Task to carry out> Would you repeat every line of the data exactly?

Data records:
▬▬▬▬▬▬

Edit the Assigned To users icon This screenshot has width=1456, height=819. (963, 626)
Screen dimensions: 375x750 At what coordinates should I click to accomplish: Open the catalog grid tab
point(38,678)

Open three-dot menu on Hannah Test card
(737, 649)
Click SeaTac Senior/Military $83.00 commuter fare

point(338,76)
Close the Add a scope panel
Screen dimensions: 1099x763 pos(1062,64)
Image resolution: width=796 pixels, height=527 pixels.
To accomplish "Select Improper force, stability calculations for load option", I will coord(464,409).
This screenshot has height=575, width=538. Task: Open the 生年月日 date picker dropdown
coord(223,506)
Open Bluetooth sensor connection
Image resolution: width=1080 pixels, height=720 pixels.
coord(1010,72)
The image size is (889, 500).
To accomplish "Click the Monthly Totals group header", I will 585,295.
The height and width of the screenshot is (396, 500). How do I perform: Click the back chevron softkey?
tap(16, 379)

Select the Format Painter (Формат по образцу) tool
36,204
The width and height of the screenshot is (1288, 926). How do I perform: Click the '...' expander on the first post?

▬▬▬▬▬▬

Task result>
Edit the Assigned To users icon This screenshot has width=1456, height=819. (963, 626)
Screen dimensions: 375x750 At what coordinates should I click to accomplish: Open the catalog grid tab
point(38,678)

Open three-dot menu on Hannah Test card
(737, 649)
Click SeaTac Senior/Military $83.00 commuter fare

point(338,76)
Close the Add a scope panel
Screen dimensions: 1099x763 pos(1062,64)
Image resolution: width=796 pixels, height=527 pixels.
To accomplish "Select Improper force, stability calculations for load option", I will coord(464,409).
This screenshot has height=575, width=538. Task: Open the 生年月日 date picker dropdown
coord(223,506)
Open Bluetooth sensor connection
Image resolution: width=1080 pixels, height=720 pixels.
coord(1010,72)
The image size is (889, 500).
To accomplish "Click the Monthly Totals group header", I will 585,295.
The height and width of the screenshot is (396, 500). How do I perform: Click the back chevron softkey?
tap(16, 379)

Select the Format Painter (Формат по образцу) tool
36,204
The width and height of the screenshot is (1288, 926). How do I perform: Click the '...' expander on the first post?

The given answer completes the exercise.